Items from a data source
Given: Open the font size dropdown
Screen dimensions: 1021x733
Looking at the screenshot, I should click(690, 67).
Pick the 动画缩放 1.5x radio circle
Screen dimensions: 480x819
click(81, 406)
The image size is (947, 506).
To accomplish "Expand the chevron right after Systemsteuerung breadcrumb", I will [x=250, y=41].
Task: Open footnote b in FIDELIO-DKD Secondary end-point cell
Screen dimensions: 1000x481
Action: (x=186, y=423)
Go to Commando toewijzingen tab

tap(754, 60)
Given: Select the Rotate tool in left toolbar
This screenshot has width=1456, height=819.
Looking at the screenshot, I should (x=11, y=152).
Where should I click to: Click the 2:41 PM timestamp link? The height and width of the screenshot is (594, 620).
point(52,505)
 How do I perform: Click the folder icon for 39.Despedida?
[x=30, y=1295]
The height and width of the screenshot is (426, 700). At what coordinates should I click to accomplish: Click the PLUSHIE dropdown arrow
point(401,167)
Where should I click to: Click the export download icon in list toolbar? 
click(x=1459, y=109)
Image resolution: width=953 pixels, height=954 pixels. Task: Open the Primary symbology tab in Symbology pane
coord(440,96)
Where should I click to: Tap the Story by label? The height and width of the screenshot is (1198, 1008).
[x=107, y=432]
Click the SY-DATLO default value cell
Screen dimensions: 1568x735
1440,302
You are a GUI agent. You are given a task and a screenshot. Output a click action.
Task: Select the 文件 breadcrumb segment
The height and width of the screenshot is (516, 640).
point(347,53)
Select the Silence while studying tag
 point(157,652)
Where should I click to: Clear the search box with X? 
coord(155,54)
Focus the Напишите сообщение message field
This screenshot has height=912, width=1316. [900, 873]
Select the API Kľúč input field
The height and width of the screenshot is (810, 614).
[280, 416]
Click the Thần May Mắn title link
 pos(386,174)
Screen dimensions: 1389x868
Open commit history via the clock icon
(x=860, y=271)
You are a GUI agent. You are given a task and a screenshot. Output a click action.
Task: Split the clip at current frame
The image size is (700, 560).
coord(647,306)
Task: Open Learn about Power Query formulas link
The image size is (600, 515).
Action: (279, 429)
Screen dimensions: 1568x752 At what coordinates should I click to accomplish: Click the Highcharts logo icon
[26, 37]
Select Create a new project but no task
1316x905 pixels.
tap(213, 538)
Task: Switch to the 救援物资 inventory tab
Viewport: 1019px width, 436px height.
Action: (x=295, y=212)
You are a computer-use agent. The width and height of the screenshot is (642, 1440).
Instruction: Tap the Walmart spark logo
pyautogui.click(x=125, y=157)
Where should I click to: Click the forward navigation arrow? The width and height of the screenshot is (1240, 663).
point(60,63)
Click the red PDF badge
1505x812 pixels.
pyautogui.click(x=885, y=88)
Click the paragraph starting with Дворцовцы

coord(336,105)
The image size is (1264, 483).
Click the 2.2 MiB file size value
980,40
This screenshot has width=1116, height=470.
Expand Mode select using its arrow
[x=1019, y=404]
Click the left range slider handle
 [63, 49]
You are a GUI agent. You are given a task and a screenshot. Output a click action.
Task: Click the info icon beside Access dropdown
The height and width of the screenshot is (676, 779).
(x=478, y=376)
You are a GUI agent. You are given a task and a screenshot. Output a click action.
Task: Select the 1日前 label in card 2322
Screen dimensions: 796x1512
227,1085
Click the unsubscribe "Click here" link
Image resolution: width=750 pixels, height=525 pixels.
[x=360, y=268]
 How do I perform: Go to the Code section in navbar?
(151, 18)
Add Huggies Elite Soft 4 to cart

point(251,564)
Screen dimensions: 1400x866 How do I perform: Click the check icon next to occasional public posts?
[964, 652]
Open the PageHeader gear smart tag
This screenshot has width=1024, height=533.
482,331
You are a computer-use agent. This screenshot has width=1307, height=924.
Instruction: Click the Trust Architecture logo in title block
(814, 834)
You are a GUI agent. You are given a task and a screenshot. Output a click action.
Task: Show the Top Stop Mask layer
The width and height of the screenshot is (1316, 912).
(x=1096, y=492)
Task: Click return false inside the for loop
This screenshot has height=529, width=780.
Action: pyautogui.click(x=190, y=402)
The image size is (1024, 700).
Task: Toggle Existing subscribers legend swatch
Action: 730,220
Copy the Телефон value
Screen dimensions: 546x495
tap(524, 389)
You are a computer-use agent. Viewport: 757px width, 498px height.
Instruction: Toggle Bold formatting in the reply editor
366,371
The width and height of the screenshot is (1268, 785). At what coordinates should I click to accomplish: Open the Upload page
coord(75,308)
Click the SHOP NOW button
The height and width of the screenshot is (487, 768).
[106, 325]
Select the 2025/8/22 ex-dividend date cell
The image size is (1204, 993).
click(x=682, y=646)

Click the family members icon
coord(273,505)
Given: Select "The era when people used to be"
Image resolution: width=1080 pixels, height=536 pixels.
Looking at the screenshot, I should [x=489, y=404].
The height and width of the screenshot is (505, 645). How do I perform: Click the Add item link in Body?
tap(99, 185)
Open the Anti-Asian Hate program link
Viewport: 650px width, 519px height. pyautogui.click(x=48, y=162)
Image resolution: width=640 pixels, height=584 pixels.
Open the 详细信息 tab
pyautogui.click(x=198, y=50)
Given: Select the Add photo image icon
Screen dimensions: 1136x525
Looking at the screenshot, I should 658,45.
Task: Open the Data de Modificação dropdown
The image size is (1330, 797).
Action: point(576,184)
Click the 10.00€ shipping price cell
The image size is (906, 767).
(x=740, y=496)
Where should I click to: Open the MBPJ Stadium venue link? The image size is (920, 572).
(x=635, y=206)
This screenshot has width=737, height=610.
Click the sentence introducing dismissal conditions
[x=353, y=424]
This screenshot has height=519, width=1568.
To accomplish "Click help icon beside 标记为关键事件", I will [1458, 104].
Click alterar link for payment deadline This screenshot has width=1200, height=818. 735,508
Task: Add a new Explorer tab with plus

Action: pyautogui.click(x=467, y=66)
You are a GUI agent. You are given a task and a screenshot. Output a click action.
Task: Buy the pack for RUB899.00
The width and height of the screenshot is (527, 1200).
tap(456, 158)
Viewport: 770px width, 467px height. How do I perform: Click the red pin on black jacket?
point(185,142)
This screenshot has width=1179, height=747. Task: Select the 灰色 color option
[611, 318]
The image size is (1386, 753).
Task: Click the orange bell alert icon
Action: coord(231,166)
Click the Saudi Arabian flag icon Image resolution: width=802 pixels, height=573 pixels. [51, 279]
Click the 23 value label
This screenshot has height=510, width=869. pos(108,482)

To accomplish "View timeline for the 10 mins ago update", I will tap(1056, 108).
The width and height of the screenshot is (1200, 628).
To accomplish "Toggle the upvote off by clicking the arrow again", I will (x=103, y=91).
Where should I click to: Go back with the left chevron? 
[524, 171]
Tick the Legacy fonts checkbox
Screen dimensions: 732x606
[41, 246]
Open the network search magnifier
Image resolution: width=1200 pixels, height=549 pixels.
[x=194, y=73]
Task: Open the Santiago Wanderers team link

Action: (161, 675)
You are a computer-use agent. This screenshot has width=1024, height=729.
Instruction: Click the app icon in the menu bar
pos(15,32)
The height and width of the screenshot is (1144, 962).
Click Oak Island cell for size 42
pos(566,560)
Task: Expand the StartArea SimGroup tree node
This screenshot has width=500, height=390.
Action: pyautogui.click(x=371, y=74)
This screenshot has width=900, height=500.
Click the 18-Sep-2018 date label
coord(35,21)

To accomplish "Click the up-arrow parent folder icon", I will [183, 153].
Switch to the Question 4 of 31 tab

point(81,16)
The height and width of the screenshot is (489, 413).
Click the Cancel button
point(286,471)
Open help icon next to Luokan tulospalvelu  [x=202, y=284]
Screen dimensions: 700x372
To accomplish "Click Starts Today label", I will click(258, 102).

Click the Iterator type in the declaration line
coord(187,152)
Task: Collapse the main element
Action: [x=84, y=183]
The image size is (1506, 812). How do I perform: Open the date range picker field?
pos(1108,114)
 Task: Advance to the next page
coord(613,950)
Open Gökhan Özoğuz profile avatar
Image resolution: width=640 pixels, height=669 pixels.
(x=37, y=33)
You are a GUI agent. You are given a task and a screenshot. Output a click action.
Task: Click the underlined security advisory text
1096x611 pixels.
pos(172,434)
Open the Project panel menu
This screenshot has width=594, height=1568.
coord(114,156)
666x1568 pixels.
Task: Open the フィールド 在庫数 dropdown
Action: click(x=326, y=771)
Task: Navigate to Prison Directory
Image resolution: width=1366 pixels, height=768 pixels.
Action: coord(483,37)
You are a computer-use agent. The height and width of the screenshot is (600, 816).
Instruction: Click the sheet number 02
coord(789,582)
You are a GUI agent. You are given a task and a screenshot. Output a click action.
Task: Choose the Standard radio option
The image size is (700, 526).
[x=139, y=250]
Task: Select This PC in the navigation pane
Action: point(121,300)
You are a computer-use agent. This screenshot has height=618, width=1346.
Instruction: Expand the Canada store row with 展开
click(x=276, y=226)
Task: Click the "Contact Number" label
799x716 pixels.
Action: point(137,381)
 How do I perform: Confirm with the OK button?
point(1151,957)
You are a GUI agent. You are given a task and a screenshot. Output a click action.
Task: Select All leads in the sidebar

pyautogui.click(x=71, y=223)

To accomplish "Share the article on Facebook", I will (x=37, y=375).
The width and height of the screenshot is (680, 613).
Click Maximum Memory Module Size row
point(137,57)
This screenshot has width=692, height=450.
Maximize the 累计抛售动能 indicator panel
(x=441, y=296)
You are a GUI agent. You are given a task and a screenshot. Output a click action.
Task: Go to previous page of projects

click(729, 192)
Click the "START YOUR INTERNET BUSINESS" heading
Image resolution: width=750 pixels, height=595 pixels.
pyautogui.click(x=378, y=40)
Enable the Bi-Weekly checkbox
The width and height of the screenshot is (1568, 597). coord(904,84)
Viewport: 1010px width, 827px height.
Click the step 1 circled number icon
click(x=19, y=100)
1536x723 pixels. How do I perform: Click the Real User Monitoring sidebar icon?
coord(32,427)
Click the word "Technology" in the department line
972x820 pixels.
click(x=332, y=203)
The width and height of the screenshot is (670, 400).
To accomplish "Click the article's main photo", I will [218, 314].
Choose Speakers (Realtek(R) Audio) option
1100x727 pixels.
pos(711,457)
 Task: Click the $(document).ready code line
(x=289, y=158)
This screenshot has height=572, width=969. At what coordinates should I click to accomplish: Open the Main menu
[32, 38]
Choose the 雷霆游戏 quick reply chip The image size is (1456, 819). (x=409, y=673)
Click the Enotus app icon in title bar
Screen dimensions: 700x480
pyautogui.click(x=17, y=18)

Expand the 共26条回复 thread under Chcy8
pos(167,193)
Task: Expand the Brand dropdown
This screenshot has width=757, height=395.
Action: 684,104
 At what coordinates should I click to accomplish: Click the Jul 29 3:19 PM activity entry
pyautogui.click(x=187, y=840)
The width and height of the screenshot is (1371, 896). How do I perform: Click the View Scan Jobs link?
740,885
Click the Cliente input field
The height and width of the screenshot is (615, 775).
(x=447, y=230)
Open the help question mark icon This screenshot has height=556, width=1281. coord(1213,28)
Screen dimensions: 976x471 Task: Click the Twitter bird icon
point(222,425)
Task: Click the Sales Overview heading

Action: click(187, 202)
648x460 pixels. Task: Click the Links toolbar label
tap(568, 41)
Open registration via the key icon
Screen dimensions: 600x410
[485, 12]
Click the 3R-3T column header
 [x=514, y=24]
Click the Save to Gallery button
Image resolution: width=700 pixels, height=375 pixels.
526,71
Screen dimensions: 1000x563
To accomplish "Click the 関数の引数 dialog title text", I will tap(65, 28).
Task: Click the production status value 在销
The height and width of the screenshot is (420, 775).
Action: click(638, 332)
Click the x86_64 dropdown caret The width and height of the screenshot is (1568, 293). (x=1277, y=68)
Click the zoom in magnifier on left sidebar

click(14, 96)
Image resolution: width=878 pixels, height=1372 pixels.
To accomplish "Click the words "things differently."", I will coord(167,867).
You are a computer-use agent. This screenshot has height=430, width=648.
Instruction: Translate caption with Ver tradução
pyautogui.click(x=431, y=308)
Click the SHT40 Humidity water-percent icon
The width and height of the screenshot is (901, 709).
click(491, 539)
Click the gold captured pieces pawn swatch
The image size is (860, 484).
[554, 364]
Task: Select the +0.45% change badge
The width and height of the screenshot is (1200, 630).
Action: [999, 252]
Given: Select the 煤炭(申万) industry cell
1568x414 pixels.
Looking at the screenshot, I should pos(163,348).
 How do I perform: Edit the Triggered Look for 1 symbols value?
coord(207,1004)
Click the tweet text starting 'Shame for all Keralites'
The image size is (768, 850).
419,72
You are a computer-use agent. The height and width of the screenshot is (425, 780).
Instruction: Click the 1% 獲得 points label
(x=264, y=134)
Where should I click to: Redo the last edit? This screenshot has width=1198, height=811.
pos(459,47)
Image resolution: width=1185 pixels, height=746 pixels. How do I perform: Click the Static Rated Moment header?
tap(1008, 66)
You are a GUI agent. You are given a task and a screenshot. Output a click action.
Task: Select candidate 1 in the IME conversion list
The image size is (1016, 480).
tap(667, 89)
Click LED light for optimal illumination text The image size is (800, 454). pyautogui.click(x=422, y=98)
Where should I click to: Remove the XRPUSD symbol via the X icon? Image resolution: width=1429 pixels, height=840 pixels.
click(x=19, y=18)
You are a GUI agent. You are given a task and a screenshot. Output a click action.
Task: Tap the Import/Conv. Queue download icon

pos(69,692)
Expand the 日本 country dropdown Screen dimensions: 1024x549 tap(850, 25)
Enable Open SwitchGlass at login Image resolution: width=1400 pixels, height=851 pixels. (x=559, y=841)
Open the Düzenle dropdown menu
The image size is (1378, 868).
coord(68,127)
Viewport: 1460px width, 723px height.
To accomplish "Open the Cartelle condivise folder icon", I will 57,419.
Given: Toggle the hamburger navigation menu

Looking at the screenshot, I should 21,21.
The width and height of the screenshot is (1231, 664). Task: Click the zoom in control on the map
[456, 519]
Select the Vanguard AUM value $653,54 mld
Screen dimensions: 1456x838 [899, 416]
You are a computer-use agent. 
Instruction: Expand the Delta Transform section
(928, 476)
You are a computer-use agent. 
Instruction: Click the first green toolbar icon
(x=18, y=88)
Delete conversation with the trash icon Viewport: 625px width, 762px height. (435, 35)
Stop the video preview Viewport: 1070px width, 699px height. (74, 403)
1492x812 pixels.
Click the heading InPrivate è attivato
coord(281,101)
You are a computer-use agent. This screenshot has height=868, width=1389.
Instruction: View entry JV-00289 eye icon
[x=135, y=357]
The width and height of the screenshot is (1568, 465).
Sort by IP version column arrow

→ **DIRECTIONS FOR THIS TASK**
Your task is to find every line above containing the word "computer" and copy it.

→ **OUTPUT FOR THIS TASK**
You are a computer-use agent. The width and height of the screenshot is (642, 1440).
You are a computer-use agent. This screenshot has width=1307, height=924.
You are a computer-use agent. Viewport: 757px width, 498px height.
You are a computer-use agent. This screenshot has width=1024, height=729.
You are a computer-use agent. The height and width of the screenshot is (600, 816).
You are a computer-use agent. This screenshot has height=618, width=1346.
You are a computer-use agent. This screenshot has height=430, width=648.
You are a computer-use agent. The height and width of the screenshot is (425, 780).
You are a computer-use agent. 
You are a computer-use agent. 
You are a computer-use agent. This screenshot has height=868, width=1389.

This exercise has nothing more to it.